What fees can renters be charged now?

Only the below:

  • The rent: as stated in the tenancy agreement.
  • A refundable tenancy deposit: capped at five weeks’ rent, where the annual cost is below £50,000.
  • A refundable holding deposit: sometimes required to reserve a property, this is now capped at one week’s rent. It can be retained for a maximum of 14 days before entering into an agreement.
  • Bills: any cost associated with the running of the home, ranging from broadband and council tax to energy.
  • Changes to the contract mid-tenancy: if requested by the tenant, these are now capped at £50.
  • Late rent fee: interest can be charged at no more than 3% above the Bank of England’s base rate for each day the payment remains outstanding, and only after 14 days.
  • Repairs: these should be charged at a ‘reasonable cost’ and evidence should be provided for the cost of repairs and replacement, during or at the end of a tenancy agreement.

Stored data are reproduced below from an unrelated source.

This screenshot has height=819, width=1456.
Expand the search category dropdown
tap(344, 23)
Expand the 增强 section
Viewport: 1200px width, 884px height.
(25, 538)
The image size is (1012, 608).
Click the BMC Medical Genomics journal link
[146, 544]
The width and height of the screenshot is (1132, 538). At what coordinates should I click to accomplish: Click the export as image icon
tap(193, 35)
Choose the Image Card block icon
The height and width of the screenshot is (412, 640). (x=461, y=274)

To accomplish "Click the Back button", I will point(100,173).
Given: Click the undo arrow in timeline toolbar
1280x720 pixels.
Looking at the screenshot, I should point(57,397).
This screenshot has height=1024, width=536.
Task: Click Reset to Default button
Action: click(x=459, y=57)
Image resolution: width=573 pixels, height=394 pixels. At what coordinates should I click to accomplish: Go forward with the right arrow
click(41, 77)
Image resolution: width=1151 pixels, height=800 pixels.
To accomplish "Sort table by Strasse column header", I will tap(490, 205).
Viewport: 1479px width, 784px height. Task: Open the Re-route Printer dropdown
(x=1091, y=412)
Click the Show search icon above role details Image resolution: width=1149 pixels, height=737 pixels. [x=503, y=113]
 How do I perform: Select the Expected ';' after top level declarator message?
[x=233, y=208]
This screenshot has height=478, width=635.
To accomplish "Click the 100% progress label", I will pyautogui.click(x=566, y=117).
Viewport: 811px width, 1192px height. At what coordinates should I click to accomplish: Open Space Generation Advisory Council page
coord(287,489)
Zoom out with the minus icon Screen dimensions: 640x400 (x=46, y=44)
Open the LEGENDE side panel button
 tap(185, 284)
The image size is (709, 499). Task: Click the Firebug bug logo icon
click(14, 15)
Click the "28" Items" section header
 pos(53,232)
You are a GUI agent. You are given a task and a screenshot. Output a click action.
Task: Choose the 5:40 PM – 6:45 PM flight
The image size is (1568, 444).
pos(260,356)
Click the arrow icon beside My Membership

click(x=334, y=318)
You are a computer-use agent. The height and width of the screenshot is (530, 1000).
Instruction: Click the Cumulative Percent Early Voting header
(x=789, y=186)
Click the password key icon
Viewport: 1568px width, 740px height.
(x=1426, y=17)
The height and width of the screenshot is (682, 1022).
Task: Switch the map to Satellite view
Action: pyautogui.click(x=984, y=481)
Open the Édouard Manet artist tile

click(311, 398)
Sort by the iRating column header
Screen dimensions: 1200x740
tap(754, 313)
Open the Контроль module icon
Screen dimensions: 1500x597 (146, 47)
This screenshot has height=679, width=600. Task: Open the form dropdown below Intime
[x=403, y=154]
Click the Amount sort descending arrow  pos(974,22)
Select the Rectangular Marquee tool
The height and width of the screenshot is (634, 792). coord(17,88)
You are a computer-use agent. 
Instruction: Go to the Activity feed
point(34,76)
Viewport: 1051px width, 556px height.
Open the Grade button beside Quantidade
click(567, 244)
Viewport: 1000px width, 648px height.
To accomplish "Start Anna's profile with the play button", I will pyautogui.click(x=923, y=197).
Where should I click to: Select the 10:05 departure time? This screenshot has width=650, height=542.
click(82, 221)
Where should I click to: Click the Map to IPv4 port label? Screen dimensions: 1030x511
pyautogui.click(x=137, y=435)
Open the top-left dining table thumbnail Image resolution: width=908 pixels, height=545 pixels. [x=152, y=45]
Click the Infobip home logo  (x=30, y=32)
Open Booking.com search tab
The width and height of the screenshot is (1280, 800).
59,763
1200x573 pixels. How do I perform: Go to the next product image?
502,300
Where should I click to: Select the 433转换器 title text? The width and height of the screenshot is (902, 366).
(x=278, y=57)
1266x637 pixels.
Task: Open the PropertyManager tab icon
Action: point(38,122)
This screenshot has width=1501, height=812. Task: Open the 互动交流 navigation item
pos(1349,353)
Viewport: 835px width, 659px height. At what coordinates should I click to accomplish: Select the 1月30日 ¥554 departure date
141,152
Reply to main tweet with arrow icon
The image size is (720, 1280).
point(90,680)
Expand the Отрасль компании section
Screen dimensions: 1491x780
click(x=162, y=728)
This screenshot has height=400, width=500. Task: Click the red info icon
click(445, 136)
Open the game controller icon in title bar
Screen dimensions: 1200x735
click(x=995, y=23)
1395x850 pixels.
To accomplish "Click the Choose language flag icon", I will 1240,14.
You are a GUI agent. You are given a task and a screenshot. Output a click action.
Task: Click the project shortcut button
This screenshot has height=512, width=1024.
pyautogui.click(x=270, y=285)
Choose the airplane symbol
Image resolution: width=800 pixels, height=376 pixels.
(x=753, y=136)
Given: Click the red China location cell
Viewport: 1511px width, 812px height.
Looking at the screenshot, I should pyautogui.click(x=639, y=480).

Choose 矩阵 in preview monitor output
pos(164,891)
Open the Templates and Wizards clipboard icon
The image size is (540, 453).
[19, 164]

What fees were tenants charged before June 1?

Fees charged to tenants were neither regulated nor uniform before June 1, which is why the Government intervened with the Tenant Fees Bill.

But, as a benchmark, tenants signing agreements before June 1, may have been charged the following:

  • Administration fee of between £300 and £350: For drawing up a contract and other administrative tasks, such as issuing you with a copy of the contract.
  • Reference checks of between £75 and £100 per tenant: For checking with references that you provide (an employer or former landlord, for example) that you are viable tenant.
  • Credit checks of between £50 and £100 per tenant: For credit checks conducted through credit reference agencies, such as Equifax or Experian. These check you can afford to pay the rent, and are not in serious debt.
  • Tenancy renewal fee of between £150 and £180: For renewing your contract at the end of a tenancy agreement if you decide to stay on in the property.
  • Check-out fee of between £100 and £300: For checking that everything on the outbound inventory is as it should be (ie, there is nothing missing, damaged or broken) and that the property is clean.

What if I am already in a tenancy agreement?

If you entered into a tenancy agreement before June 1, 2019 you can continue to be charged some relevant fees – such as a check-out or contract renewal fee – until May 31, 2020.

But after June 1, 2020, the tenant fee ban will apply to all tenancies, new and existing.

What happens if letting agents don’t comply?

If your landlord or agent charges a fee that is banned under the new rules, they will have 28 days to return it. And they could be fined £5,000 for a first offence.